Request> Can you extract the entries below and repeat every line of them exactly, with nothing changed or left out?

#####

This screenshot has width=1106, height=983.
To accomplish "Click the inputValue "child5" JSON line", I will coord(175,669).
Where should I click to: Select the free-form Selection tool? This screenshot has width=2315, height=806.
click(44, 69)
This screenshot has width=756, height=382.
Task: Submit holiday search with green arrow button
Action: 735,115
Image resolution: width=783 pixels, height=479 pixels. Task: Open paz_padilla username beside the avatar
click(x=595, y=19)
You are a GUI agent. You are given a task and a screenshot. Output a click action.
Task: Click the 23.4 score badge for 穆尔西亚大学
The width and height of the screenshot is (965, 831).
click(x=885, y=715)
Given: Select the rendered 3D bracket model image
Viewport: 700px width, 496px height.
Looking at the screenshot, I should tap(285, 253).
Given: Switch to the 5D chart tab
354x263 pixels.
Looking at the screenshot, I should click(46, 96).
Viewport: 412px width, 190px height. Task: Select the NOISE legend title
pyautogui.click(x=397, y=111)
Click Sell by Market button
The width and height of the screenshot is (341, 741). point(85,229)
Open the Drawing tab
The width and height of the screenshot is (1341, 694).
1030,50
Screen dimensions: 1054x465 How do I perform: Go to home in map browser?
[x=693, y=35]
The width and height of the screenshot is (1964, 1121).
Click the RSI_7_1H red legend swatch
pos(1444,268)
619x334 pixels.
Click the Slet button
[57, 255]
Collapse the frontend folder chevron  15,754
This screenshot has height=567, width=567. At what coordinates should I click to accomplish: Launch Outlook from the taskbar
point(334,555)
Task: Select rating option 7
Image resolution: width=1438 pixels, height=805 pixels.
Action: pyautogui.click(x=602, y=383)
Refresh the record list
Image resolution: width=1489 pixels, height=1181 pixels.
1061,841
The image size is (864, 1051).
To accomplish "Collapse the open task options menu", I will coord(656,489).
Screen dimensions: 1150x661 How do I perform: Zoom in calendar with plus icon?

#####

Task output>
This screenshot has width=1106, height=983.
To accomplish "Click the inputValue "child5" JSON line", I will coord(175,669).
Where should I click to: Select the free-form Selection tool? This screenshot has width=2315, height=806.
click(44, 69)
This screenshot has width=756, height=382.
Task: Submit holiday search with green arrow button
Action: 735,115
Image resolution: width=783 pixels, height=479 pixels. Task: Open paz_padilla username beside the avatar
click(x=595, y=19)
You are a GUI agent. You are given a task and a screenshot. Output a click action.
Task: Click the 23.4 score badge for 穆尔西亚大学
The width and height of the screenshot is (965, 831).
click(x=885, y=715)
Given: Select the rendered 3D bracket model image
Viewport: 700px width, 496px height.
Looking at the screenshot, I should tap(285, 253).
Given: Switch to the 5D chart tab
354x263 pixels.
Looking at the screenshot, I should click(46, 96).
Viewport: 412px width, 190px height. Task: Select the NOISE legend title
pyautogui.click(x=397, y=111)
Click Sell by Market button
The width and height of the screenshot is (341, 741). point(85,229)
Open the Drawing tab
The width and height of the screenshot is (1341, 694).
1030,50
Screen dimensions: 1054x465 How do I perform: Go to home in map browser?
[x=693, y=35]
The width and height of the screenshot is (1964, 1121).
Click the RSI_7_1H red legend swatch
pos(1444,268)
619x334 pixels.
Click the Slet button
[57, 255]
Collapse the frontend folder chevron  15,754
This screenshot has height=567, width=567. At what coordinates should I click to accomplish: Launch Outlook from the taskbar
point(334,555)
Task: Select rating option 7
Image resolution: width=1438 pixels, height=805 pixels.
Action: pyautogui.click(x=602, y=383)
Refresh the record list
Image resolution: width=1489 pixels, height=1181 pixels.
1061,841
The image size is (864, 1051).
To accomplish "Collapse the open task options menu", I will coord(656,489).
Screen dimensions: 1150x661 How do I perform: Zoom in calendar with plus icon?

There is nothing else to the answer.